I recently became a father to a beautiful baby girl. From the second her invigorating squeal pierced the hospital air, I was in love. After a moment of weeping, I quickly studied every inch of her newborn frame, accepting my new responsibility to protect her. I stared at her furrowed brow, and grinned with the realization that she would never be able to deny that I’m her father. Yet, in the midst of my affection, holding her caramel skin felt like a two-ton weight against my chest. For the first time, I felt the palpable fear that, one day, I would inevitably disappoint my daughter. I felt the crushing pressure to construct my own myth of perfection.
Fathers are often demonized when they’re absent and mythologized when they’re present. Faced with the responsibility of providing and protecting, maintaining a veneer of perfection is always tempting. But a pursuit of perfection will only lead to dishonesty and disappointment. It will inevitably crush us and the ones we love. As he confronts his father, T’Challa calls his cousin “a monster of our own making.” The slain king’s attempt to protect the idea of Wakanda resulted in the country’s chaos. T’Chaka did not realize that fathers will always fail under the faulty expectation of utopia.
The Scriptures are unflinching in the account of its own “heroes.” The men in the Bible often spectacularly failed God and the people he entrusted them to lead. Abraham set a foolish example of lying that his son Isaac unwittingly emulated. Lot offered his daughters to a mob to satisfy their sexual desires. David failed to punish his son for the rape of his daughter Tamar. By speaking about their triumphs and their evil deeds, the Bible de-mythologizes these fathers, telling the brutal truth about their imperfections.
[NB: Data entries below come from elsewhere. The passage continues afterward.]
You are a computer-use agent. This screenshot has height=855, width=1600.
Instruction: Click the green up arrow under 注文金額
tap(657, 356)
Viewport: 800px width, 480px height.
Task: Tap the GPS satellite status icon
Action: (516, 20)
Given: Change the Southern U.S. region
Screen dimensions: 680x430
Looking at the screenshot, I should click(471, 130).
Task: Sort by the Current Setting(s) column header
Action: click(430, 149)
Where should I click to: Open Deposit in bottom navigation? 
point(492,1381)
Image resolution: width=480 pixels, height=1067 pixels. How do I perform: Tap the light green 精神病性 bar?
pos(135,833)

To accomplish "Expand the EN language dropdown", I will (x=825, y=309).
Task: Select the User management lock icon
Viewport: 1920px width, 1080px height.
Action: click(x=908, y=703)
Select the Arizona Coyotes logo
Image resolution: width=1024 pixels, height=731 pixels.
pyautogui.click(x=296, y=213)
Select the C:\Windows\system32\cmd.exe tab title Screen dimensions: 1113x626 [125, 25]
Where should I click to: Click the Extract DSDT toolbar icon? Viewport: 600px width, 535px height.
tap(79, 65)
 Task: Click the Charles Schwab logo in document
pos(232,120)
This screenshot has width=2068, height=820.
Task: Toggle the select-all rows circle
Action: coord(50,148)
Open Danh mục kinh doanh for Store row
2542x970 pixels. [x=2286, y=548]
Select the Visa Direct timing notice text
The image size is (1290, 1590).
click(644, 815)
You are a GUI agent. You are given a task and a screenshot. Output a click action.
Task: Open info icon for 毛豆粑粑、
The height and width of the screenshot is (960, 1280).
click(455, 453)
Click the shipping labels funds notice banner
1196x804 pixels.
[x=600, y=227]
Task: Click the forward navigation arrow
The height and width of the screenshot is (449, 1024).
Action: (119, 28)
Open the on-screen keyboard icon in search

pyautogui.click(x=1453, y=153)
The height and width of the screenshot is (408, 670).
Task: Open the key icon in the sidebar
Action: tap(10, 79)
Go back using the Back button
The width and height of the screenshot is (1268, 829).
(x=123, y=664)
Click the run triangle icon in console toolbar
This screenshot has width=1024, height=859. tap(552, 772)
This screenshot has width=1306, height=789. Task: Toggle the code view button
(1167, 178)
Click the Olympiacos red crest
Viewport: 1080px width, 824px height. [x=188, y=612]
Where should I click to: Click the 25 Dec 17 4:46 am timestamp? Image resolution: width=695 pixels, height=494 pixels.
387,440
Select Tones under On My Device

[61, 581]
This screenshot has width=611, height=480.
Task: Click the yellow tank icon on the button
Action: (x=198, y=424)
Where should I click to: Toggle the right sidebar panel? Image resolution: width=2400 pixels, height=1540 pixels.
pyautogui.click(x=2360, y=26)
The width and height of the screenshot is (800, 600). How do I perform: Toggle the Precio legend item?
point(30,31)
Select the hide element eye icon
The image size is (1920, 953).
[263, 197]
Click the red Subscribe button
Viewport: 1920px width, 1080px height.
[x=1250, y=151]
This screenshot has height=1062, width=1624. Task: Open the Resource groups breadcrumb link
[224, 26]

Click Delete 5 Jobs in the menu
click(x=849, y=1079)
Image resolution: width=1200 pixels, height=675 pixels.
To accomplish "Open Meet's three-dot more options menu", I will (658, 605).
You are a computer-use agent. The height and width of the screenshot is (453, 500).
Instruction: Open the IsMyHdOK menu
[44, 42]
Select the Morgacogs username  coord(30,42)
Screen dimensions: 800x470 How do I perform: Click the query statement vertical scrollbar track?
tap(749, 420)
T’Chaka and N’Jobu accepted their sons’ admiration and decided it was greater than telling the truth about themselves. The collateral damage was immeasurable heartbreak and the death of many Wakandan lives.
When the myth was still strong, T’Chaka advised his son, “A father that has not prepared his children for his own death has failed them.” Staring at my newborn child in that hospital room was a moment of reckoning. In that quiet space, I made a number of private vows with God. Above all, I whispered a promise to always tell my daughter the truth. I want to love her enough to debunk my own myth long before the truth shatters her heart. Because a father who chooses to omit the truth about himself has already failed his children.